Na página on-line do Museu do Urinol (https://museodelorinal.es/museo/), situado em Rodrigo, na Espanha, é contado que no século III, com Diocleciano, já se tinha um lugar reservado para urinar ou defecar, porém seu uso era coletivo. Posteriormente, em castelos e mosteiros, foram feitos canais que ligavam essas “latrinas” a um fosso, mas teria sido com Carlos V, em 1374, na França, que se advertiu que as casas particulares deveriam ter seus lugares reservados para dejetos humanos. Com isso, no século XVII, são fabricados os urinóis de porcelana e de grés, difundindo-se a partir do século XVIII ao serem produzidos também em outros materiais.
No Brasil do período colonial, segundo Schettino (2012, p. 171-172), a casa urbana tinha um quintal com senzala e a “secreta” (casinha), porém, frequentemente, o urinol era preferido e seu conteúdo despejado em praias ou terrenos distantes pelos escravizados. Desde o século XIX, em um “mundo em que a higiene pública era precária, o urinol era objeto imprescindível à vida doméstica” (MELLO E SOUZA, 1997). Logo, a pergunta que fica é: afinal, como se dá esse processo de desprezo dos dejetos do urinol no espaço urbano e quais os seus efeitos sócio-históricos? Sabe-se que, no século XIX, quando a cultura do uso do urinol estava presente na sociedade, nas casas havia um recipiente onde se despejava o conteúdo. Segundo Oliveira (2015, p. 36), o nome dado a esse recipiente era “tigre”, enquanto “tigreiro” era como denominavam o escravizado responsável por carregar os grandes vasos com excrementos, que escorriam por seus corpos, marcando-o os pelos desprezos (des)humanos.
PINTO, Luiz Maria da Silva. DICCIONÁRIO da Lingua Brasileira. Ouro Preto: Typhographia de Silva, 1832. Disponível em: https://digital.bbm.usp.br/handle/bbm/5414 . Acesso em: 16 mar 2022.
OLIVEIRA Isabel Cristina Borges de. Vocabulário Controlado sobre escravidão, abolição e pós-abolição: a representação dos conceitos. Coordenado por Lucia Maria Velloso de Oliveira. – Rio de Janeiro: Fundação Casa de Rui Barbosa, 2015. 49 p. Disponível em: http://www.memoriaescravidao.rb.gov.br/pdf/VocabularioControlado.pdf. Acesso em: 16 mar 2022.
MUSEO DEL ORINAL. Historia del orinal. Disponível em: https://museodelorinal.es/museo/historia-del-orinal/. Acesso em: 16 mar 2022.
BARRETO, Renilda. Corpo de mulher: a trajetória do desconhecido na Bahia do século XIX. História: Questões & Debates, Curitiba, n. 34, p. 127-156, 2001. Editora da UFPR.

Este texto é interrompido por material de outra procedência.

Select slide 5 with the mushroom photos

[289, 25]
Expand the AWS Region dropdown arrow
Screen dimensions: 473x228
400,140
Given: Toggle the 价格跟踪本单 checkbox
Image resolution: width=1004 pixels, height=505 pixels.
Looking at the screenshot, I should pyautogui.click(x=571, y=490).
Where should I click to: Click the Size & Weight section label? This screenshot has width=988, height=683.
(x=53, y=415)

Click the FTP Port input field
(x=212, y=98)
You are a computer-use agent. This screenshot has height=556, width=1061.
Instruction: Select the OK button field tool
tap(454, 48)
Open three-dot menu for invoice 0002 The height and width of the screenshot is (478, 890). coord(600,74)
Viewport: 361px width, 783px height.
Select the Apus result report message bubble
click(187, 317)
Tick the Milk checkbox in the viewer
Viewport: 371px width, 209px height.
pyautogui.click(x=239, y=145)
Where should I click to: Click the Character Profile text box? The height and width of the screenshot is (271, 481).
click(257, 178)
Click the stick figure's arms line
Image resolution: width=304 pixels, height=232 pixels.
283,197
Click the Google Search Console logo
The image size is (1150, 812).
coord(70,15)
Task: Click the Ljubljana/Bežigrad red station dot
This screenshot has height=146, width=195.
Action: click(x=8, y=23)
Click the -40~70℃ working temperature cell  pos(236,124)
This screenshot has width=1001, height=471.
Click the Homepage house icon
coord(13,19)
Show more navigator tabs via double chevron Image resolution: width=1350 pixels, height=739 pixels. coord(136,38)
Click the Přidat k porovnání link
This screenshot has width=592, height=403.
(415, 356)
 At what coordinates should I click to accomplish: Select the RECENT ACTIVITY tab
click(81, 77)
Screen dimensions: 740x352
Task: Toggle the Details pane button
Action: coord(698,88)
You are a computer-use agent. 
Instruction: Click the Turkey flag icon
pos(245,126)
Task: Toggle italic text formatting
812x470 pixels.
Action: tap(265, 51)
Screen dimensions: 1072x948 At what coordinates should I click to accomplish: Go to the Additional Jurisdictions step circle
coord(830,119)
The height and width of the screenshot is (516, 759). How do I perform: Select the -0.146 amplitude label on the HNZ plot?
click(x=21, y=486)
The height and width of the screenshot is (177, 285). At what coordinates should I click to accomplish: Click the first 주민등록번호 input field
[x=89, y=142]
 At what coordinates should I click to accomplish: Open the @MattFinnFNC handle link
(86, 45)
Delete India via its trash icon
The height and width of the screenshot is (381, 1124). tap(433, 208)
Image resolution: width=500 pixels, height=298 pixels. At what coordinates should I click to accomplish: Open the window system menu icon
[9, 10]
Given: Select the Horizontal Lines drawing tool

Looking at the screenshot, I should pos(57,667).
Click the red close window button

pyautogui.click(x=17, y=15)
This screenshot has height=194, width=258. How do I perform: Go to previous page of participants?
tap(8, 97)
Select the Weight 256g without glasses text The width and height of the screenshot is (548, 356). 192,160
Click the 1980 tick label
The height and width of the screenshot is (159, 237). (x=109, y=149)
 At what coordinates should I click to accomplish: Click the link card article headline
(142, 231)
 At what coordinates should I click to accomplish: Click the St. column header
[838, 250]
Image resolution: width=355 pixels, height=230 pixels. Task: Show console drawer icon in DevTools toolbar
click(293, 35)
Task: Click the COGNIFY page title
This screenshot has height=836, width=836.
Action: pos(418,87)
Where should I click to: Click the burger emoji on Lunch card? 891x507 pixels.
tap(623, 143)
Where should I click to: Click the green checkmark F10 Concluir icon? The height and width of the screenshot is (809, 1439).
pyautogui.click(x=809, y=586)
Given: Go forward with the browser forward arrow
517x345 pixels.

SCHETTINO, Patrícia Thomé Junqueira. A MULHER E A CASA: Estudo sobre a relação entre as transformações da arquitetura residencial e a evolução do papel feminino na sociedade carioca no final do século XIX e início do século XX. Tese (Doutorado em Arquitetura e Urbanismo) – Programa de Pós-graduação em Arquitetura e Urbanismo da Escola de Arquitetura da Universidade Federal de Minas Gerais, Belo Horizonte, Universidade Federal de Minas Gerais, 2012
MELLO E SOUZA, Laura. História da vida privada no brasil: Cotidiano e vida privada na América portuguesa. Volume 1. Caderno de imagens. Coordenação geral da coleção por Fernando A. Novais. Rio de Janeiro, RJ: Companhia das Letras, 1997.